__Assignment__
This task calls for the lines below starting at the one containing "The width and" and ending at the one containing "Image resolution: width=512", repeated exactly with both ends kept and pictures left out.

__Data for this exercise__

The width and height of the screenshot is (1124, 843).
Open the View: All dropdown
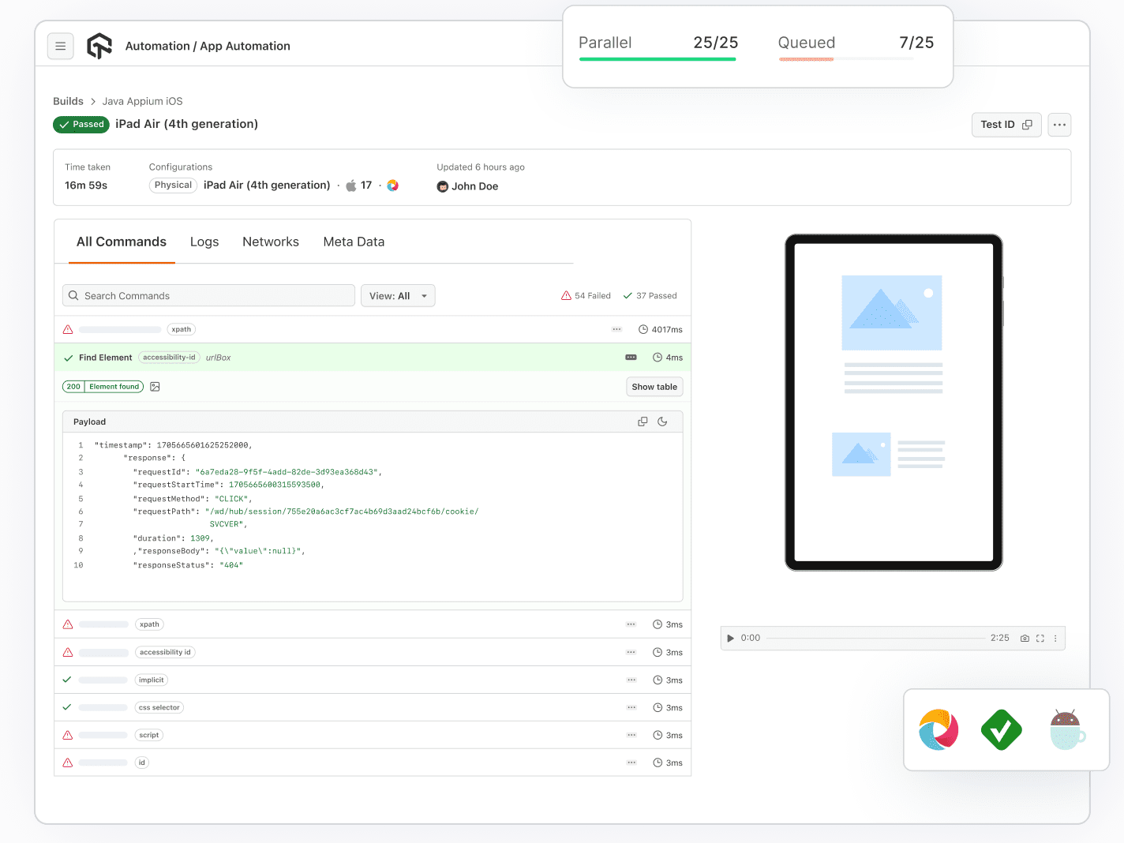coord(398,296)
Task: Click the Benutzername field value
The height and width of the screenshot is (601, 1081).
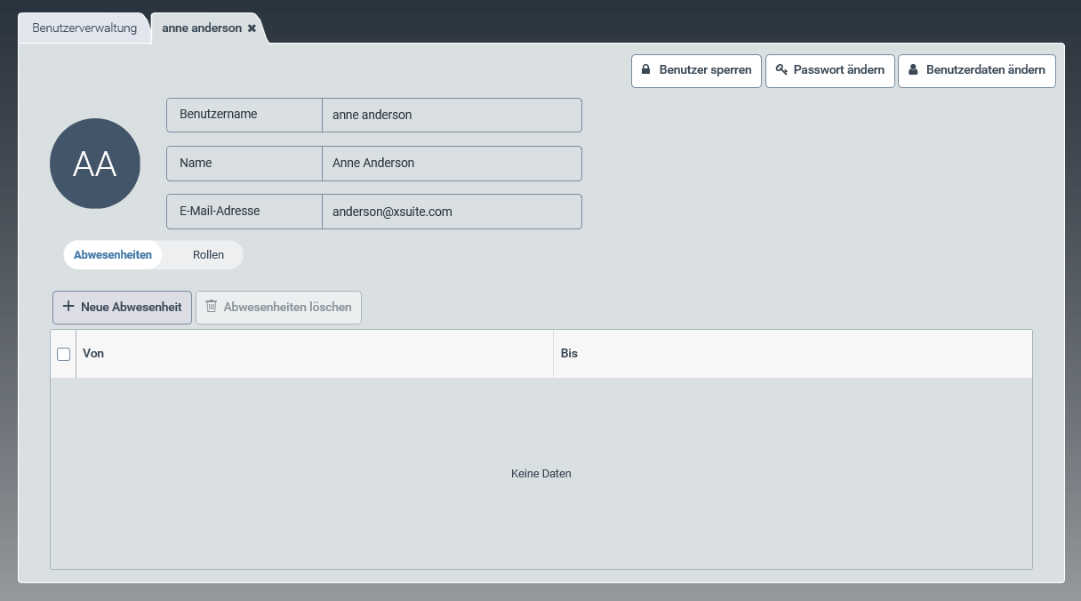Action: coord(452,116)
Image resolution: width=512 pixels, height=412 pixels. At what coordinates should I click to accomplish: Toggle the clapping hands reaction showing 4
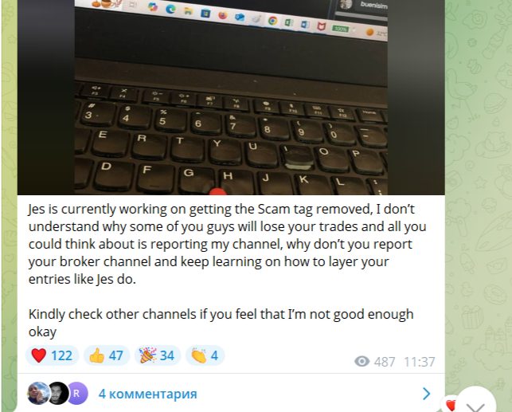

--

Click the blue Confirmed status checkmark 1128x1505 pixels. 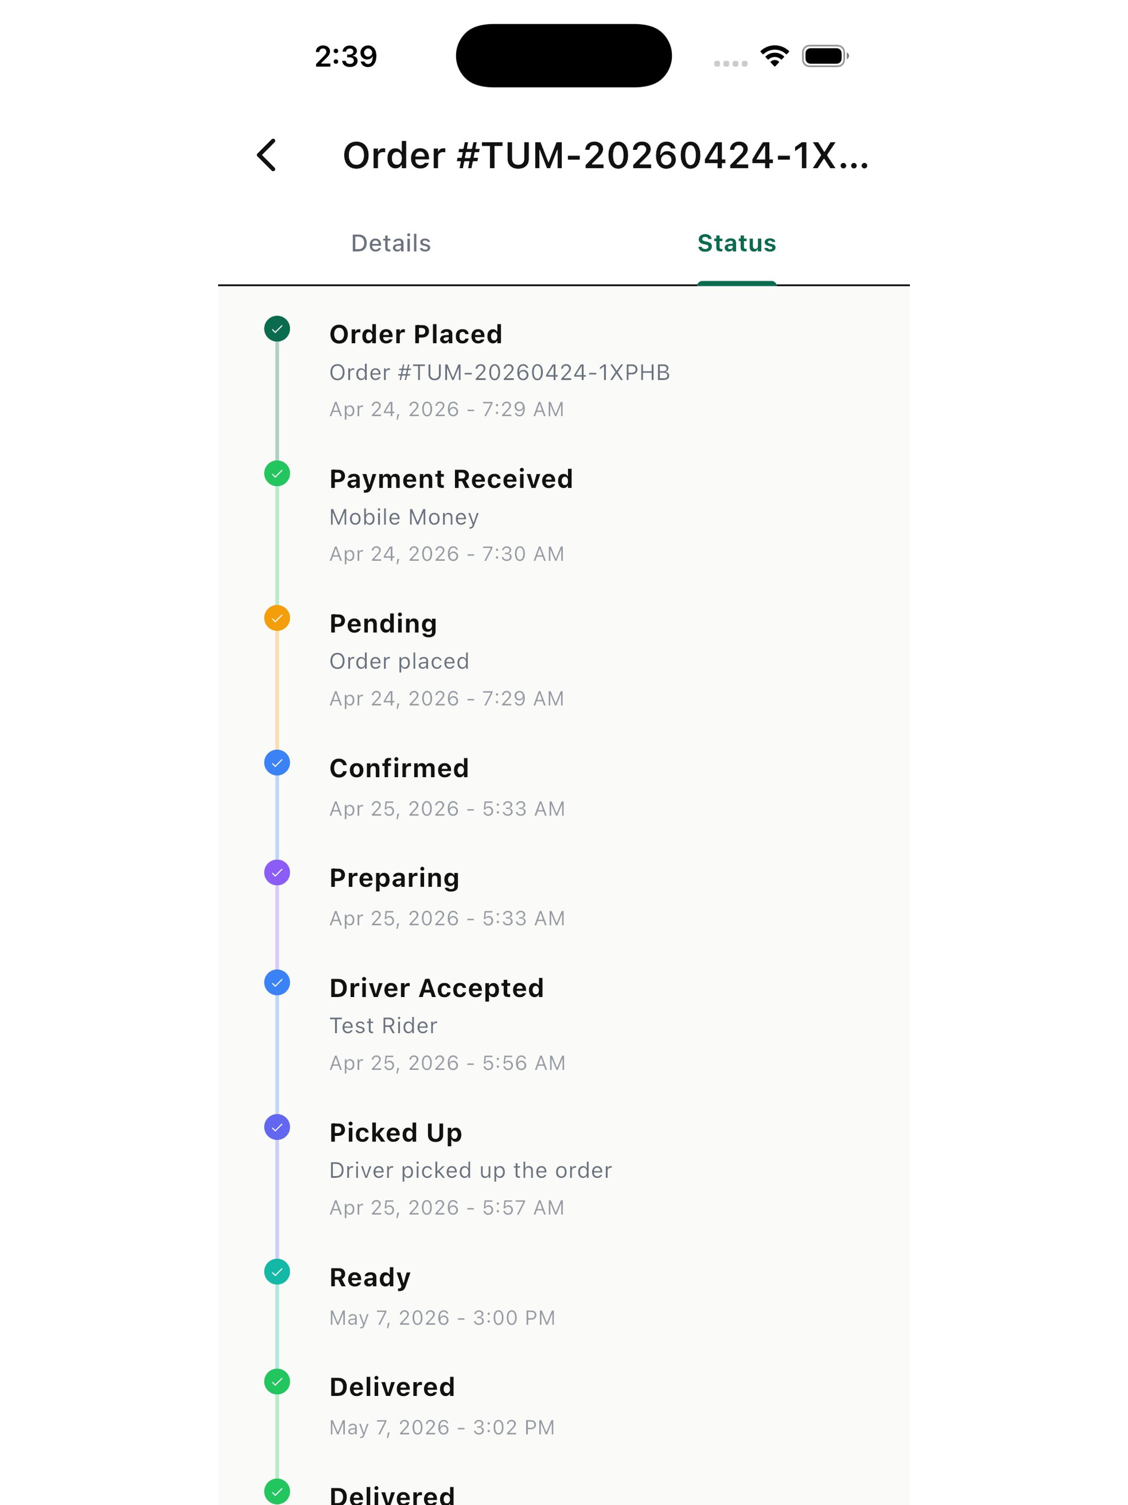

__Expected output__
The width and height of the screenshot is (1124, 843).
Open the View: All dropdown
coord(398,296)
Task: Click the Benutzername field value
The height and width of the screenshot is (601, 1081).
Action: coord(452,116)
Image resolution: width=512 pixels, height=412 pixels. At what coordinates should I click to accomplish: Toggle the clapping hands reaction showing 4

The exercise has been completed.